| Фрагмент для чтения |
----

Здесь мы жили глухие к наживе, обожали „морепродукт“, пусть беспамятно ноги чужие по ступенькам нашим пройдут.
Пусть прослушка или наружка постепенно с ума сойдут: „Почему она светится, ручка? И куда те ступеньки ведут?“
Фильм начали снимать при его жизни. Я не хотела сниматься, они меня и уговорили, Андрей и Ленька. Я говорила, давайте дождемся, когда голос у Андрея появится, он же у него то появлялся, то исчезал. Я хотела, чтобы он сам снялся в этом фильме. И представляете, он у меня на руках умирает, все это недоснято, я падаю с лестницы…
Когда снимали, в перерывах, я звонила Андрюше, спрашивала: котенька, ну как ты там, укол сделали, ну, я скоро приеду. Я не знала, что они всё сняли. Потом рыдала, а мне говорят — в этом самая фишка, видно же, что ничего не подстроено… (Плачет.) После похорон мне казалось, что все эти первые серии выглядят нелепо, я там рассказывала какие-то веселые истории… В общем, уговаривали меня долго, и я согласилась сняться в последней, четвертой серии, только если сделают врез, что первые три — снимались при жизни Андрюши.

----

Напишите продолжение приведенного выше рассказа о съемках фильма об Андрее, начав сразу после его последнего предложения.

| Исходные данные |
----

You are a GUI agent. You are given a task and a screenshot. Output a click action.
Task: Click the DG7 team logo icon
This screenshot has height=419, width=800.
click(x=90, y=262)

----

| Раздел ответа |
Там не столько наша любовь, сколько через меня пропускается все наше с Андреем время… Отчего все-таки случилась с ним эта болезнь? Никто не мог ответить. Я же убеждена, что сказались и все эти его автомобильные аварии, и даже те скандальные крики Хрущева. Он физически тяжело перенес это тогда, недели две его рвало, и никто не мог понять, что с этим делать. Это сейчас кажется — ну, покричал, что с того? А тогда самодержцы были всесильны, и, если Хрущев говорил: „Вон из Советского Союза, господин Вознесенский!“ — значит, завтра его запросто могли выдворить прочь. А для Андрея Андреевича расстаться с Россией было так же невозможно, как расстаться со способностью писать стихи. В этом не было никакого пафоса — он так был устроен. Хорошо это или плохо, патриотично или нет, — он был создан из русского языка, русского воображения, русских метафор.
Я уверена, что внутри любой системы — кроме чисто фашистской — можно жить относительно свободной жизнью. Свобода же внутри нас. А то, что снаружи, — часто бывает слишком обманчиво. И Андрей, и я не позволяли себе подстраиваться под то, что противно, делать в жизни то, что нам претит.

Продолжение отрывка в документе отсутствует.